Loi Pacte : l'entreprise doit se transformer en changeant de modèle économique

L'ancien modèle d'entreprise, prédateur immédiat, va disparaître au fur et à mesure de la prise de conscience des consommateurs au profit d'un nouveau modèle, celui de l'entreprise contributive. De nombreux exemples l'attestent déjà. Par Fabrice Bonnifet, président du C3D et directeur DD et QSE du Groupe Bouygues
Michelin investit dans les technologies et les acteurs du rechapage des pneus ; dans les plantations d'hévéas éco-durables et dans la recherche pour des pneus increvables, tout en annonçant ses plans ambitieux pour atteindre un recyclage de 100% de ses pneus et qu'ils soient fabriqués à 80% avec des matériaux durables.
Michelin investit dans les technologies et les acteurs du rechapage des pneus ; dans les plantations d'hévéas éco-durables et dans la recherche pour des pneus increvables, tout en annonçant ses plans ambitieux pour atteindre un recyclage de 100% de ses pneus et qu'ils soient fabriqués à 80% avec des matériaux durables. (Crédits : Reuters)

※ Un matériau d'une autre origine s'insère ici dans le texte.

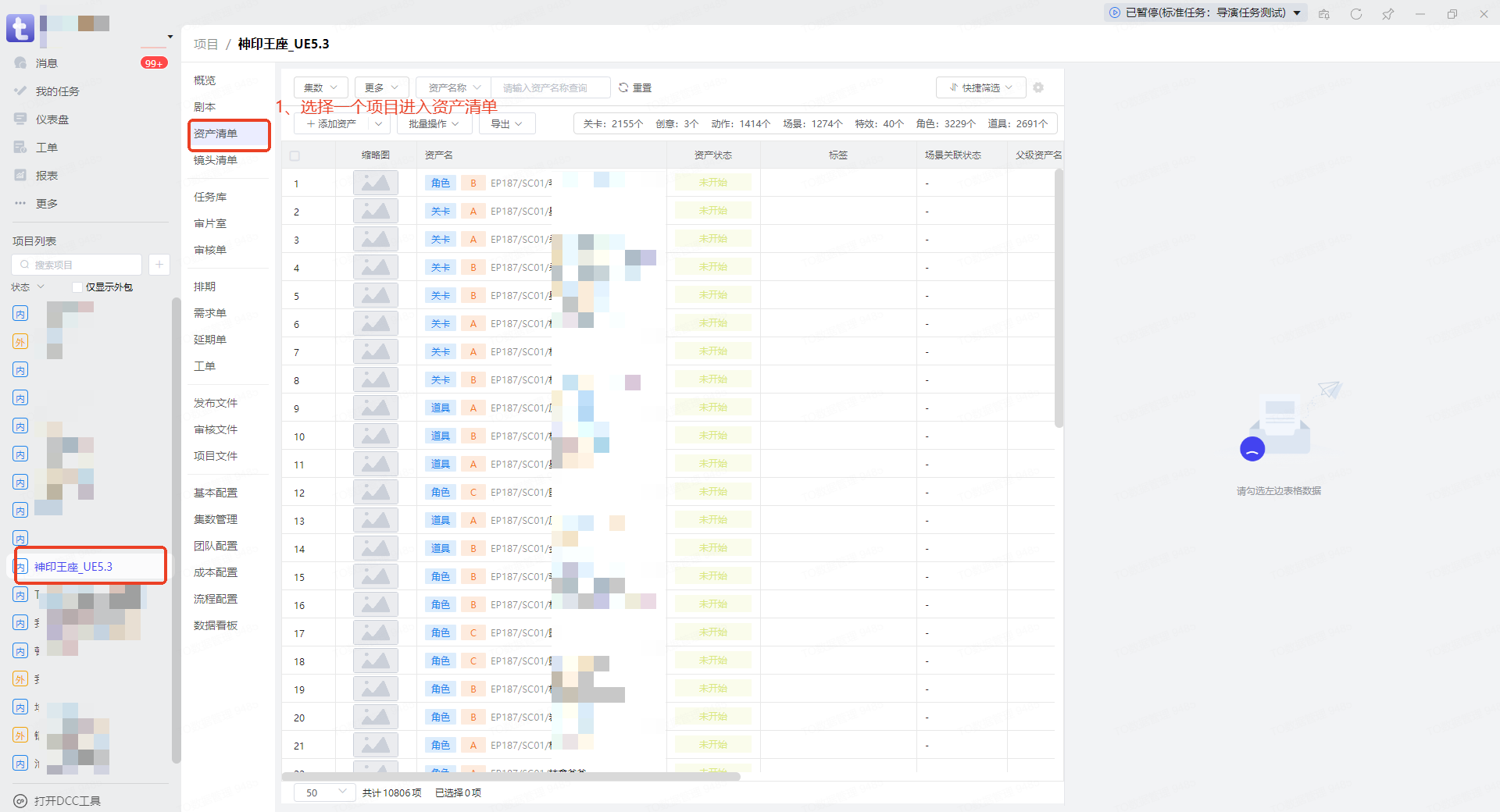Click the 重置 reset button

(634, 87)
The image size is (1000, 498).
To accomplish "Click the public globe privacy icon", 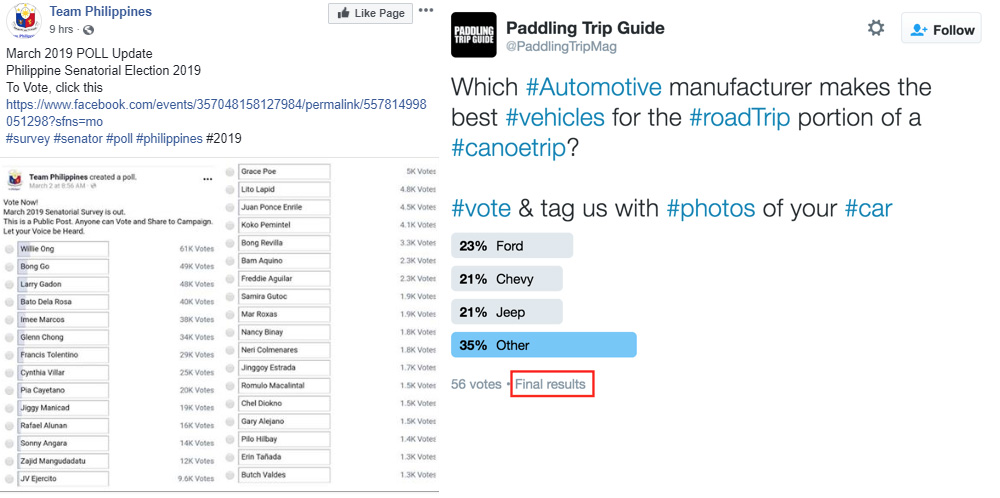I will [x=89, y=29].
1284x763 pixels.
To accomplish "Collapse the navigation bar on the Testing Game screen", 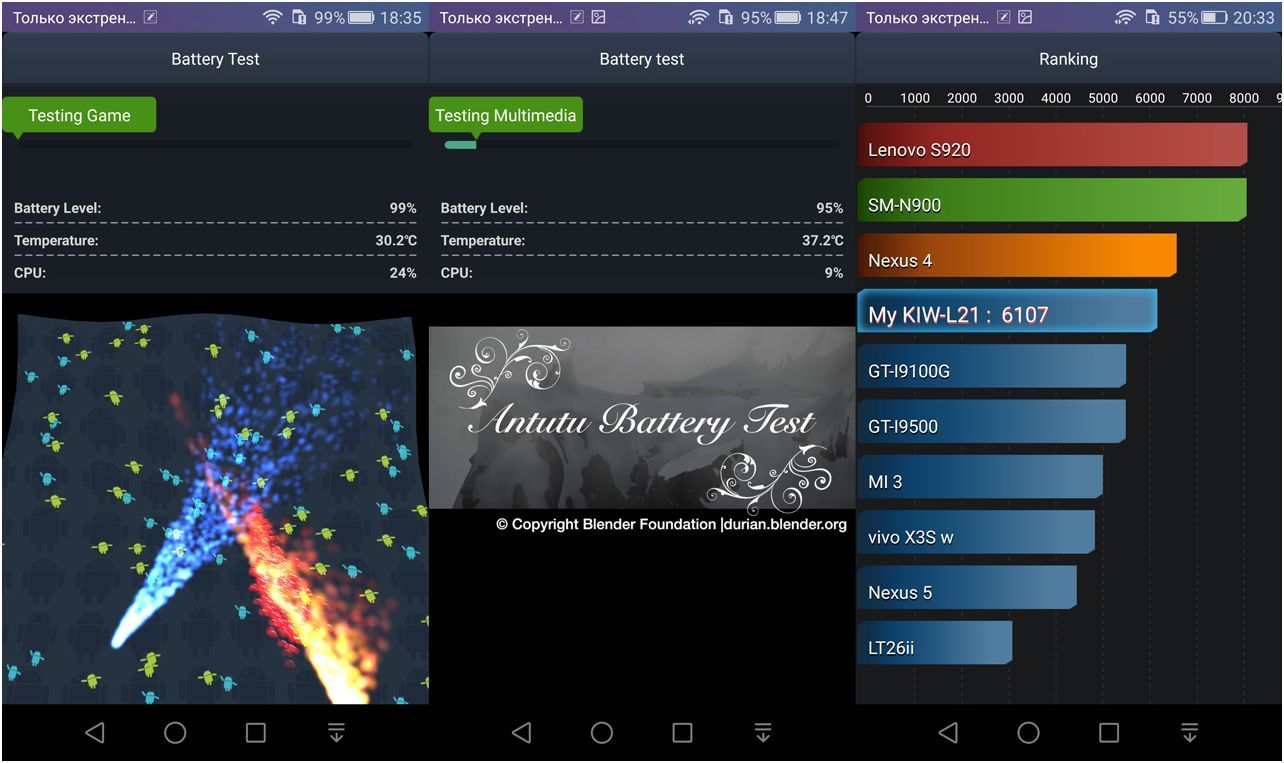I will pos(336,733).
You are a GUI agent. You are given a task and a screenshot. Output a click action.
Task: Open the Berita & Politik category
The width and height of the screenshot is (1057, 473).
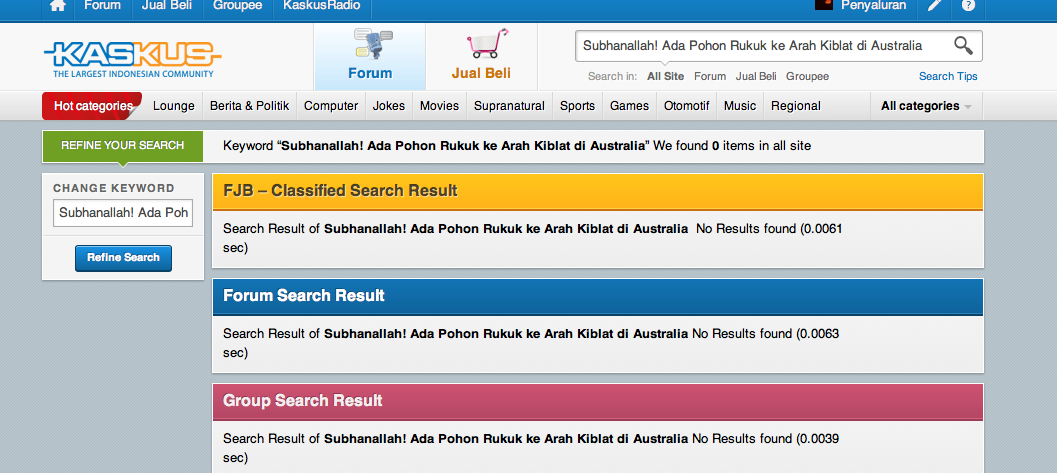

Le projet de loi Pacte a été adopté sans surprise mardi 9 octobre, ouvrant la porte sur la transformation responsable des entreprises. En clair, l'article 1833 du Code civil est modifié pour "consacrer la notion jurisprudentielle d'intérêt social" et "affirmer la nécessité pour les entreprises de prendre en considération des enjeux sociaux et environnementaux de leur activité" ; et l'article 1835 va permettre aux entreprises qui le souhaitent de se doter d'une raison d'être dans leurs statuts, dont celui d'entreprise à mission. Cela constitue une première étape encourageante mais pas décisive.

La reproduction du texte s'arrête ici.